---
title: "Reevaluating Automated Wildlife Species Detection: A Reproducibility Study on a Custom Image Dataset"
subtitle: "Testing the Pre-trained Inception-ResNet-v2 Computer Vision Model on a Google Image Dataset"
keywords: ["machine learning", "reproducibility", "camera tramp", "pre-trained model", "animal species classification", "computer vision", "neural networks", "cnn", "resnet", "tensorflow", "wildlife monitoring"]
exports: 
  - format: pdf
    template: arxiv_two_column
    output: document/reproducibility-experiment-animal-identification-carl.pdf
---

+++ {"part": "abstract"}
This experiment reproduces the results of the paper Automated detection of European wild mammal species in camera trap images with an existing and pre-trained computer vision model {cite}`doi:10.1007/s10344-020-01404-y`, 
which tests the pretrained Google Inception-ResNet-v2 model for animal species identification.
We describe the required software, image loading processes, and model outputs. Furthermore, we calculate the prediction accuracies for each present species and the whole dataset and compare them to the metrics from the original paper. The observed total prediction accuracy of 62% comes close to the reported 71% by Carl et al. The large difference in per-class accuracy, ranging from 0% to 100%, can also be observed in our experiment. Like Carl et al., we recommend the use of the pretrained Inception-ResNet-v2 model for simple animal species identification tasks, emphasizing the need to refit the model to the species relevant for the specific use case if high prediction accuracies and consistency are desired.
+++

# Introduction

While biodiversity is decreasing at a rapid pace, the rise of specific species, be they invasive or predatory, concerns societies around the world.
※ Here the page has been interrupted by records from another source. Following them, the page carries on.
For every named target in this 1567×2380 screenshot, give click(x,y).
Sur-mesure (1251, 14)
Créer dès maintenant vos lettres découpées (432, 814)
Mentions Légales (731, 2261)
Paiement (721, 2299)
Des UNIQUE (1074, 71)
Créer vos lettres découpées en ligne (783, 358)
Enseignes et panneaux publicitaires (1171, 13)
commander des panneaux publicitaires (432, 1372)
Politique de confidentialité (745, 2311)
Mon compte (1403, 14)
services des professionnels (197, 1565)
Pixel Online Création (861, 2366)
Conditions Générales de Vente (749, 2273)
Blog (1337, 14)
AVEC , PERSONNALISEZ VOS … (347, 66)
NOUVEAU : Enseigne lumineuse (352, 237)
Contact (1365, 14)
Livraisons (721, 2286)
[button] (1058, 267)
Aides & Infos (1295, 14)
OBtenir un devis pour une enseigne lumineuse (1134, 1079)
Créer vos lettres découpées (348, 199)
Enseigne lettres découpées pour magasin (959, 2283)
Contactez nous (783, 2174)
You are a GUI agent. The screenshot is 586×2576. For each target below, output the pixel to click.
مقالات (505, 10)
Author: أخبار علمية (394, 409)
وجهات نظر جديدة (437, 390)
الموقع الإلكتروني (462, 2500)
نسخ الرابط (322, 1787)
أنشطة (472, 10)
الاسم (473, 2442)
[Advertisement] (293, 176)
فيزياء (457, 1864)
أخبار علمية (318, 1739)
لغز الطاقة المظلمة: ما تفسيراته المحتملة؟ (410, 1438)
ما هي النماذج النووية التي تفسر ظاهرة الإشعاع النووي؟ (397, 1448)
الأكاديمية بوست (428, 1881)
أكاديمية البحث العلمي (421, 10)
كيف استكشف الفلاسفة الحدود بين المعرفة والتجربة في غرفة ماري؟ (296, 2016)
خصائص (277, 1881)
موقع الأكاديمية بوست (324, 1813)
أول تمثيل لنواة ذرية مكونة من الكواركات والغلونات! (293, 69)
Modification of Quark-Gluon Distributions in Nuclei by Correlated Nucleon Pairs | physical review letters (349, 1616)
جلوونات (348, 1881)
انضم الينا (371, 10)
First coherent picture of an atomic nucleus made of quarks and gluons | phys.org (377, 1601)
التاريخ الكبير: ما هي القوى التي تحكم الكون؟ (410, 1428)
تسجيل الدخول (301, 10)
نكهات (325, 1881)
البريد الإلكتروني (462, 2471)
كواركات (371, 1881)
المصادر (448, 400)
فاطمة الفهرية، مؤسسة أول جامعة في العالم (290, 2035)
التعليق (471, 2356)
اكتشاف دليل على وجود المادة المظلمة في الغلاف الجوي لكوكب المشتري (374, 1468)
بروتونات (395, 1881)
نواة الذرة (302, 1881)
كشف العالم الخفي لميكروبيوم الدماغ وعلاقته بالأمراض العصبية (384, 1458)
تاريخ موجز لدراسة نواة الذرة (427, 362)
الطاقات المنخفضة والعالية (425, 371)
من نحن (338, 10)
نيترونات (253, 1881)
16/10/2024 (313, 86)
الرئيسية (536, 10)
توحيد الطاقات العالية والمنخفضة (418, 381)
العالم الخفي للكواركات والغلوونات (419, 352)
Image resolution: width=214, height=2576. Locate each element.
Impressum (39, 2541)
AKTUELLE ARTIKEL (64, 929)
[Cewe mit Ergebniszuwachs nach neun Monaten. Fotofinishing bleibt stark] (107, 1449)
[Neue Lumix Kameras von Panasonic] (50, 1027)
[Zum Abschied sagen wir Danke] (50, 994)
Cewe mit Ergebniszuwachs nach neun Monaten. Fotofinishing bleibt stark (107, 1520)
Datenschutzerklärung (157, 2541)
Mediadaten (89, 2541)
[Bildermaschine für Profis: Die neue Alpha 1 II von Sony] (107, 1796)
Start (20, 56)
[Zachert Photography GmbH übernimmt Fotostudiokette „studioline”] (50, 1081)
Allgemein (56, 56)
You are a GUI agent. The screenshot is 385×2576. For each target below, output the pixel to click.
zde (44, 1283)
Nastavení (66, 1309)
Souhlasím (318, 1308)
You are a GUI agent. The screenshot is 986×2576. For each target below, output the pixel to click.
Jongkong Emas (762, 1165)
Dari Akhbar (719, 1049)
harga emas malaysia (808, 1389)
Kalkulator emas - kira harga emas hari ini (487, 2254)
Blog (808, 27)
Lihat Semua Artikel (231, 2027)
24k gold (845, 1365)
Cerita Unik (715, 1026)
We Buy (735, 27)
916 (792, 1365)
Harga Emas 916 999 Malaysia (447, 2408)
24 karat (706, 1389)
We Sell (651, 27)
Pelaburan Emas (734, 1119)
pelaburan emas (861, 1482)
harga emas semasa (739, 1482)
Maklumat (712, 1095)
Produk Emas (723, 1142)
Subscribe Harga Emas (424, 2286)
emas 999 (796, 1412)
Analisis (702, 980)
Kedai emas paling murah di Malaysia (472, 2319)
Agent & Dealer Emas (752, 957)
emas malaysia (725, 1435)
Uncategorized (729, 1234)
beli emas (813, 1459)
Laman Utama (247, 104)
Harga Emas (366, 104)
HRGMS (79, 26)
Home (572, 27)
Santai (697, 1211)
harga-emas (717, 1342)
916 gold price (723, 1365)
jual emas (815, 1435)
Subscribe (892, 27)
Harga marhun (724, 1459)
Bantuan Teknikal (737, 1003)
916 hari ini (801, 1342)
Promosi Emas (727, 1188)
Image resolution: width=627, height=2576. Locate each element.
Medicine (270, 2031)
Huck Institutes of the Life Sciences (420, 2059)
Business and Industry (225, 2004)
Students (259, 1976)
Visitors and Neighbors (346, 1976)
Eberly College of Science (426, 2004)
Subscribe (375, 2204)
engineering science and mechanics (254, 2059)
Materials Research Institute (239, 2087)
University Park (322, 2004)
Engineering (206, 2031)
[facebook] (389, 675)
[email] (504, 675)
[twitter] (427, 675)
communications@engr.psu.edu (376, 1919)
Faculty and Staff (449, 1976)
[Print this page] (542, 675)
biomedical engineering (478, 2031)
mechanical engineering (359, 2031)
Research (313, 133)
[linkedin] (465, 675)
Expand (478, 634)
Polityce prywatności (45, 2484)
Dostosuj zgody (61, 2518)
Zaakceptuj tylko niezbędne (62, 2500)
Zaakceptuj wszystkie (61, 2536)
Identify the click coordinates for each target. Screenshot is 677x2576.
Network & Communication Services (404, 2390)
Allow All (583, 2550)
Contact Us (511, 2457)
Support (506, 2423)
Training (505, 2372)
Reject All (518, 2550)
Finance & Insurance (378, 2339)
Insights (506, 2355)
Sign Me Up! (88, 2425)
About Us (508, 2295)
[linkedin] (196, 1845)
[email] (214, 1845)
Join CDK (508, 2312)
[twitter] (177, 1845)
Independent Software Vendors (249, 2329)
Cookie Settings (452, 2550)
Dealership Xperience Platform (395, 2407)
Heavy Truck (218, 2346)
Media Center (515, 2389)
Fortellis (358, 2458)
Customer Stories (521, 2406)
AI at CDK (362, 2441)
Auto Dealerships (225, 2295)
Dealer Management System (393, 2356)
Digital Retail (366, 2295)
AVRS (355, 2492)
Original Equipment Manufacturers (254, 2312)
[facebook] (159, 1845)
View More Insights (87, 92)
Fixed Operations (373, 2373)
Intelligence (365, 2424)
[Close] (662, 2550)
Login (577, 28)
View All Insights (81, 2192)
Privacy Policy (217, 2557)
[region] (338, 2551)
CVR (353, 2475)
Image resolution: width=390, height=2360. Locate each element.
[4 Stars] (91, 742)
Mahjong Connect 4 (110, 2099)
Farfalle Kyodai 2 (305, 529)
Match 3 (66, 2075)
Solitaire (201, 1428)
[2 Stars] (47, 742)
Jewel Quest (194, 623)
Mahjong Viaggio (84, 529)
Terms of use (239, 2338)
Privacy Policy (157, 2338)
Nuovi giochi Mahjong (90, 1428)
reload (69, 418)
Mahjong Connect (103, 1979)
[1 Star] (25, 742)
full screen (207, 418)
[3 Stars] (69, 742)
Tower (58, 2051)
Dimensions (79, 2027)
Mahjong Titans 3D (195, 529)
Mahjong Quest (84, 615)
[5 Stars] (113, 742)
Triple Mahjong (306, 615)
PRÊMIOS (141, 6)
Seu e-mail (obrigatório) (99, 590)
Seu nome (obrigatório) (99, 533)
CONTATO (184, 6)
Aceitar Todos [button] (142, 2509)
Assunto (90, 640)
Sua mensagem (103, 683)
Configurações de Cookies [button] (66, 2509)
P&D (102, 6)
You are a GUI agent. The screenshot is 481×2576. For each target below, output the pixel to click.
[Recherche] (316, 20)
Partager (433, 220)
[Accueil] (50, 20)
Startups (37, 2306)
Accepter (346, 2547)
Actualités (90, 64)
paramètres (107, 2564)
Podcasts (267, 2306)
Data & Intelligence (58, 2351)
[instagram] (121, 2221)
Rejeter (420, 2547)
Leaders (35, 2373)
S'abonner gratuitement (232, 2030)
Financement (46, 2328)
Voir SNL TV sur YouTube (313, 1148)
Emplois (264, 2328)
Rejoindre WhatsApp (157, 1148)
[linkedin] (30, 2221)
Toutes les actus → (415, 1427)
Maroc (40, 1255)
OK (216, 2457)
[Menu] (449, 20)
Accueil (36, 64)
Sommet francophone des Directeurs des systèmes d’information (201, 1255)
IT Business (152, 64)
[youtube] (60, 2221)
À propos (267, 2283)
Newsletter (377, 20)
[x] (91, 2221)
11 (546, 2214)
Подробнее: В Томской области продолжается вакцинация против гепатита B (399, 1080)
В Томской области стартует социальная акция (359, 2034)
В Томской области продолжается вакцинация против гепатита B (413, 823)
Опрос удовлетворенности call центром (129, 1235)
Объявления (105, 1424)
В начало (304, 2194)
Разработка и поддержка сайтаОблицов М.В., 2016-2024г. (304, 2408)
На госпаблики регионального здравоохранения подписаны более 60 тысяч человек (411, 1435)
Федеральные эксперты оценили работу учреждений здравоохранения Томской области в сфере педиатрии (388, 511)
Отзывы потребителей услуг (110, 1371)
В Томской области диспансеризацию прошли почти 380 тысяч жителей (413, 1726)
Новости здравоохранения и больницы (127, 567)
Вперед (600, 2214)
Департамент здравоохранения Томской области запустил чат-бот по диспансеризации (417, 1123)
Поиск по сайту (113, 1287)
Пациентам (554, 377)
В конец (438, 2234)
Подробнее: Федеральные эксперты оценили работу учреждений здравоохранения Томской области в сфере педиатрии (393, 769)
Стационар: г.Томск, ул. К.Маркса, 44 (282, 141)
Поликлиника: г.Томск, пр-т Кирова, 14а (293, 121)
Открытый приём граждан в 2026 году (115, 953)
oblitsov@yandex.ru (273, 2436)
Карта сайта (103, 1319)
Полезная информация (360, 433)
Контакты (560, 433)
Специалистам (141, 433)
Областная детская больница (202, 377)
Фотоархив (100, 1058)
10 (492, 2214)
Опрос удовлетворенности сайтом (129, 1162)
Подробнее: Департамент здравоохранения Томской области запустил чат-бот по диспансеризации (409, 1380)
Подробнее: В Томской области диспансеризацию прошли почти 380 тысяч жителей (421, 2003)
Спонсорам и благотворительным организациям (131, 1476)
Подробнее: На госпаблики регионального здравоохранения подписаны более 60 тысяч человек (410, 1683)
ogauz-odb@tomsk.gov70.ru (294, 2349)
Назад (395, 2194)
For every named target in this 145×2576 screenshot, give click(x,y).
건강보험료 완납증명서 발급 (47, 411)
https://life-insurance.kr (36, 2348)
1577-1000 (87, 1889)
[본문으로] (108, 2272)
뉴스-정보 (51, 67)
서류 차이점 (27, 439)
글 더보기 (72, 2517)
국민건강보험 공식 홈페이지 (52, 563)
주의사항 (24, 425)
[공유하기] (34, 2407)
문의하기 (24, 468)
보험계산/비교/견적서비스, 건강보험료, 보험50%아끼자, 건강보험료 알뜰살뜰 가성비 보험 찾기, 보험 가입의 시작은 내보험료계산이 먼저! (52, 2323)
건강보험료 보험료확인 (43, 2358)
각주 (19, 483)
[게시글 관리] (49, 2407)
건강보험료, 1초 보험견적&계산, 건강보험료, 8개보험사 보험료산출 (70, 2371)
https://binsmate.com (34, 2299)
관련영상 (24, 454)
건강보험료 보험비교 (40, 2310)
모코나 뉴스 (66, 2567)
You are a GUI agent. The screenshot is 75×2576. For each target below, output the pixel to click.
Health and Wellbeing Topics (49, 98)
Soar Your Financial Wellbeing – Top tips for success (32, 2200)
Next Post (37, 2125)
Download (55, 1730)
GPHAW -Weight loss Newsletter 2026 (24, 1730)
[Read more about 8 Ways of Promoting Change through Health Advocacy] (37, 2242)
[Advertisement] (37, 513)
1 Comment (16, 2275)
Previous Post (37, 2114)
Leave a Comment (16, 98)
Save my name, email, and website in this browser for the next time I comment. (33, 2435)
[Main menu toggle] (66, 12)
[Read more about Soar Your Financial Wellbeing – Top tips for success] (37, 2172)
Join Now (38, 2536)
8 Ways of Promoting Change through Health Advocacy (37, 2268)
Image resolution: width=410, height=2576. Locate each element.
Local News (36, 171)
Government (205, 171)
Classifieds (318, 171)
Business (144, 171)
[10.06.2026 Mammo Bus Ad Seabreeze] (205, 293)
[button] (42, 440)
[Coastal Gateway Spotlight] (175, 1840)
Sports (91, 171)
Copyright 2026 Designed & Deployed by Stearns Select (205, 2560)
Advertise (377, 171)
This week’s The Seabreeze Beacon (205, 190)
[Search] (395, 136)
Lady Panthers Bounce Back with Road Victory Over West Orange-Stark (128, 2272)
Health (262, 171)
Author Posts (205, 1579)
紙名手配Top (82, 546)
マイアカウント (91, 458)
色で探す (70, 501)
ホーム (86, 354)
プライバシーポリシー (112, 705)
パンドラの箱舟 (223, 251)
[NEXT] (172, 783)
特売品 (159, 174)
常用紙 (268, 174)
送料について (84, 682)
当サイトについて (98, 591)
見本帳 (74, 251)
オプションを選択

As a consequence, researchers and conservationists are interested in continuously monitoring wildlife populations in terms of their geographical distribution, size, and behavior. Researchers successfully deploy camera traps that can take photographs of passing animals without disturbing them {cite}`trolliet2014camera`. The photos are typically manually collected from the traps and annotated with the name of the species present in the image {cite}`10.1145/3615893.3628760`. This experiment tests one popular software for eliminating the need for manual annotation of images: deep convolutional neural networks.

# Experiment Setup

We decide to reimplement the Python code for the experiment from scratch because all the necessary components (data {cite}`banerjee2024animal`, model {cite}`doi:10.48550/arXiv.1602.07261`, and metrics {cite}`scikit-learn`) can be taken from stable public sources. To maximize the readability and reproducibility of the experiment, a minimal setup was chosen, defining all necessary code, data, and requirements in one GitHub project.
State-of-the-art Python packages are chosen, installed, and imported. The exact versions are shown in {numref}`table-requirements`. The Jupyter notebook is run locally on a Thinkpad T14 with an AMD Ryzen 5 PRO 5650U processor, 16 GB of memory, and Linux Mint 22.1 installed. No GPU was used, but it can be expected that the results would not change if one were used.

In [1]:
!python3.12 -m pip install -r requirements.txt



In [2]:
# image & data processing
from pathlib import Path
from PIL import Image
import numpy as np
import pandas as pd
# neural network
import tensorflow as tf
from tensorflow.keras.applications import InceptionResNetV2
from tensorflow.keras.applications.inception_resnet_v2 import decode_predictions
# evaluation
from sklearn.metrics import accuracy_score, confusion_matrix

2025-09-13 16:11:50.981266: I external/local_xla/xla/tsl/cuda/cudart_stub.cc:32] Could not find cuda drivers on your machine, GPU will not be used.
2025-09-13 16:11:50.984933: I external/local_xla/xla/tsl/cuda/cudart_stub.cc:32] Could not find cuda drivers on your machine, GPU will not be used.
2025-09-13 16:11:50.993174: E external/local_xla/xla/stream_executor/cuda/cuda_fft.cc:467] Unable to register cuFFT factory: Attempting to register factory for plugin cuFFT when one has already been registered
E0000 00:00:1757772711.006309   57140 cuda_dnn.cc:8579] Unable to register cuDNN factory: Attempting to register factory for plugin cuDNN when one has already been registered
E0000 00:00:1757772711.009993   57140 cuda_blas.cc:1407] Unable to register cuBLAS factory: Attempting to register factory for plugin cuBLAS when one has already been registered
W0000 00:00:1757772711.021358   57140 computation_placer.cc:177] computation placer already registered. Please check linkage and avoid linkin

## Dependency Table

In [3]:
package_versions = {}
with open("requirements.txt", "r") as f:
    for line in f:
        line = line.strip()
        if not line or line.startswith("#"):
            continue
        if "==" in line:
            pkg, ver = line.split("==")
            package_versions[pkg] = ver
        else:
            package_versions[line] = "unknown"

pd.DataFrame({
    "package": package_versions.keys(),
    "version": package_versions.values()
}).to_markdown("figure/requirements.md", index=False)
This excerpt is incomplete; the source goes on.